Di tahun 1870-an, merupakan awal perkebunan di kawasan Sumatera dibangun tepatnya di kawasan Sumatera Timur. Para planters (pemilik kebun) mencari pekerja atau buruh yang berasal dari luar negeri. Para planters ini mencari buruh dari luar karena masyarakat Sumatera memiliki karakter yang berbeda, sehingga para pemilik kebun ini butuh buruh yang dapat bekerja keras untuk membuka lahan perkebunannya, makanya karena masyarakat China termasuk yang bertipe pekerja keras makanya diambillah buruh dari sana awalnya dari Semenanjung Malaysia.

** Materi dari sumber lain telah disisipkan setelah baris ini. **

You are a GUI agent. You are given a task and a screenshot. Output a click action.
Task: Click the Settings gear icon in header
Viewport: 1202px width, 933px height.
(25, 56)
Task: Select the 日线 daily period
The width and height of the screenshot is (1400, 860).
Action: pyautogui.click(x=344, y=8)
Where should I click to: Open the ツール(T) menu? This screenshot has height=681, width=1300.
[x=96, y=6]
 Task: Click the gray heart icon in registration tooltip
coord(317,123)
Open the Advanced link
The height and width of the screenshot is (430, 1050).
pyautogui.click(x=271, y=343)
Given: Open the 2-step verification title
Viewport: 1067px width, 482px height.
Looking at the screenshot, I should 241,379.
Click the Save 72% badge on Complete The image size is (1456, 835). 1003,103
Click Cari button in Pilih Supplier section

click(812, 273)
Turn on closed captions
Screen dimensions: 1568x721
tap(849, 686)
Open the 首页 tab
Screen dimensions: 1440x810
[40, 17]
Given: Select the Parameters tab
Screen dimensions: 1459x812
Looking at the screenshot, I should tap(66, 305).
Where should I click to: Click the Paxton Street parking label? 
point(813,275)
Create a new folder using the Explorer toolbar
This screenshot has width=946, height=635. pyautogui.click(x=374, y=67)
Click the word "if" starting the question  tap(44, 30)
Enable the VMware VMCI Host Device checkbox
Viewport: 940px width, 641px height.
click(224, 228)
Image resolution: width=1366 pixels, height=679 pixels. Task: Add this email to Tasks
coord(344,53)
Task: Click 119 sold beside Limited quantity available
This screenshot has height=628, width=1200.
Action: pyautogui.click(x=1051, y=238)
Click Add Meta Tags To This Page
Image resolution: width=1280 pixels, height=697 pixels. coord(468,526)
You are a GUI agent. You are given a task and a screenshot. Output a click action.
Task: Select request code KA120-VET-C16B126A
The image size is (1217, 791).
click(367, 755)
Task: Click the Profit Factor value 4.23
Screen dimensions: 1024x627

Setelah melihat hasil kerja dari buruh China ini yang begitu tekun, rajin dan giat, makanya para planters yang berasal dari Belanda, Inggris, Amerika dan Cheko kembali berinisiatif untuk merekrut buruh China. Apalagi, perkembangan perkebunan juga semakin meluas sementara kebutuhan SDM pembuka lahan perkebunan masih begitu minim, maka kembali direkrut buruh China langsung dari China Selatan.

Ada Politik Ras
Dulu buruh yang didatangkan dari negeri China ini mayoritas bujangan dan usia muda, mereka digambarkan merupakan lelaki tionghoa yang berkucir, mereka hidup secara bergerombolan di dalam satu perkebunan. Dalam sejumlah referensi disebutkan sejak tahun 1870-an hingga tahun 1920, tercatat buruh China yang bekerja di perkebunan tembakau di Sumatera Timur mencapai hingga 300 ribuaan orang. Banyaknya buruh dari China ini akhirnya menjadi kekhawatiran tersendiri dari para pemilik kebun, kalau nantinya buruh akan membentuk solidaritas yang akan melawan dominasi capital di masa itu. Makanya, secara perlahan perekrutan buruh China mulai dikurangi agar tidak terjadi dominasi buruh China di perkebunan.

Di masa itu para planters merasa takut kalau jumlah buruh china yang cukup banyak ini akan membentuk solidaritas. Sehingga dilakukanlah kebijakan politik ras untuk memperlemah solidaritas dan ternyata upaya untuk mengurangi dominasi buruh China cukup efektif untuk memperlemah solidaritas mereka yang dikhawatirkan dapat melawan dominasi capital. Kebijakan pemilik kebun di masa itu begitu tinggi, bahkan pemerintah colonial juga tidak mampu menghempangnya. Di masa itu juga di setiap masing-masing perkebunan memiliki kebijakannya tersendiri, sehingga terkesan ada Negara di dalam negera.

Kebijakan politik ras inilah yang membuat di tahun 1880-an, perekrutan buruh cina mulai dikurangi. Digantikan dengan buruh yang berasal dari Jawa, Madura, Bawean dan Tamil. Ditambah lagi, di masa itu, perkembangan perkebunan meluas, tidak lagi perkebunan tembakau tetapi juga dikembangkan perkebunan sawit, teh dan karet. Namun, meskipun sudah terjadi perekrutan buruh perkebunan dari daerah lain, tetap saja asimilasi di antara buruh China, maupun dari Jawa dan daerah lain itu tidak terjadi.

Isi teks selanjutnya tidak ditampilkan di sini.